When working with contractors we deal with hundreds and thousands of subcontractors. Often we get push back when we request their certificates of insurance. I think I’ve had this argument probably hundreds of times. The subs like to pull out the old well I’m not required to be on the policy while standing one hand in the electrical panel on the job site. My other favorite is the sub that says he is a sole proprietor with no employees so the state says he doesn’t need to carry workers’ compensation insurance. To all these subs we say yes you need it and here is our canned response. Feel free to use it.

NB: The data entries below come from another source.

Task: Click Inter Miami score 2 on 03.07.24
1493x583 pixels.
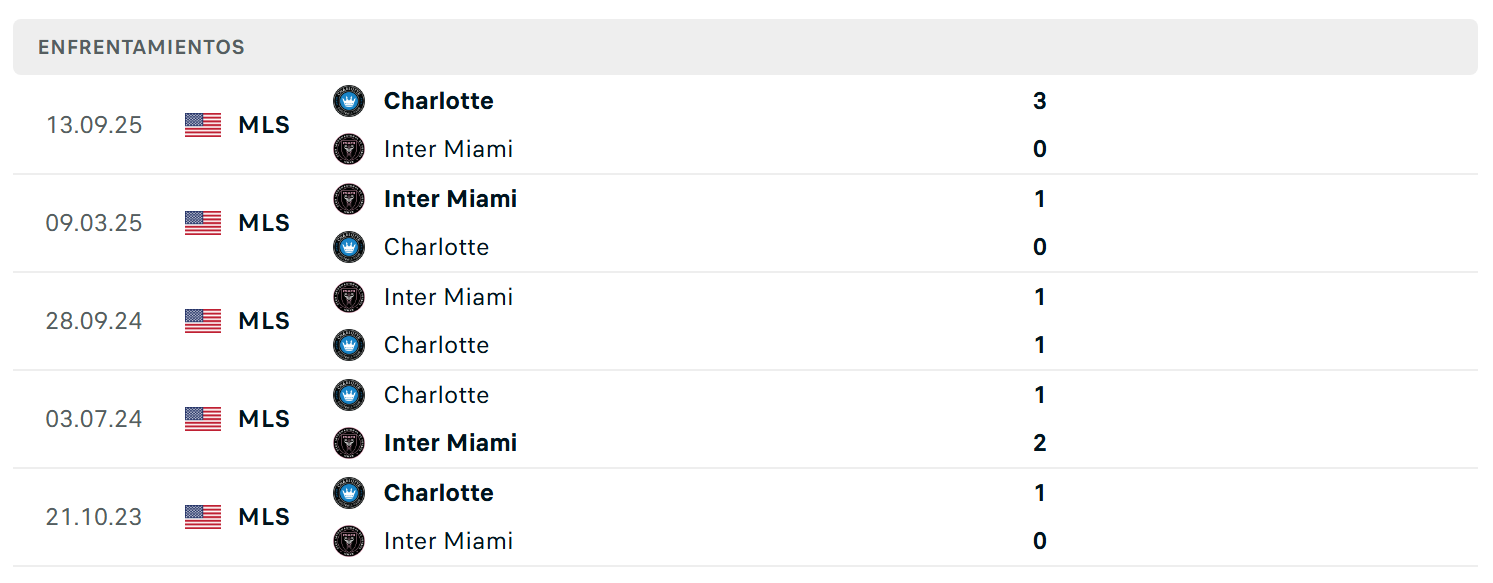Action: click(x=1040, y=443)
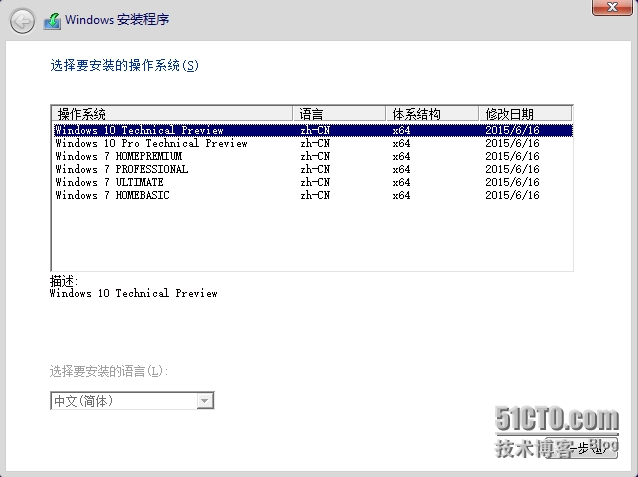Choose Windows 7 HOMEBASIC edition
The image size is (638, 477).
click(112, 195)
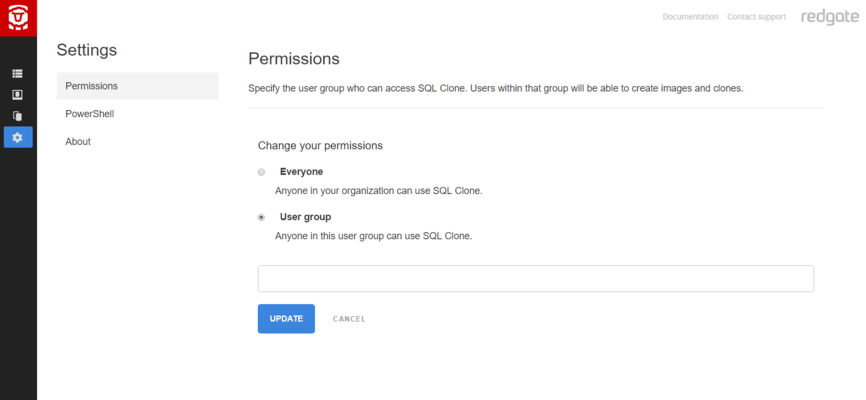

Insurance has nothing to do with an entity type. Our liability on a job site is the same if the independently contracted service provider is a C corp or a one man D.B.A. sole prop. Liability and exposure are liability and exposure. If the sole prop work alone guy falls off the roof and dies or the C-corp employee does the exposure to the homeowner and contractor are the same. Where the difference in exposure comes is the kind of work that is being done. For example, there is less exposure and risk for the surveyor on the job site before the project starts than for the roofer. This is reflected in the insurance rates they themselves pay. As the contractor, we want to have everyone covered. With the high net worth of individuals for which our contractors build homes, we are often held to a higher standard by their advisors and lenders as they have more at risk financially. Exposure and risk mitigation are what is at hand here. If someone isn’t covered by our company payroll and workers’ compensation insurance as well as by the GL policy of the company we want to see them insured or else they are falling under our exposure.
Some people get the state’s requirements and allowances for certain exemptions under labor laws confused with exposure and risk mitigation. They are not one in the same. The state of Massachusetts says that if the electrician is a sole prop or DBA with no employees he is not required to purchase workers comp insurance or that if he has employees he himself can opt out of coverage and only cover the employees. The problem with this both in the eyes of our customers and in the eyes of our insurance company is that while that guy is allowed to do that by law it then shifts the risk and exposure to us. If the owner of the electrical company never sets foot on the job site then great no worries, but if he is working alongside the guys or on his own on the job site we are just as exposed. There is no magic bubble around him because he opted out and is self-employed.
There are all kinds of other audit considerations and legalities but those are secondary.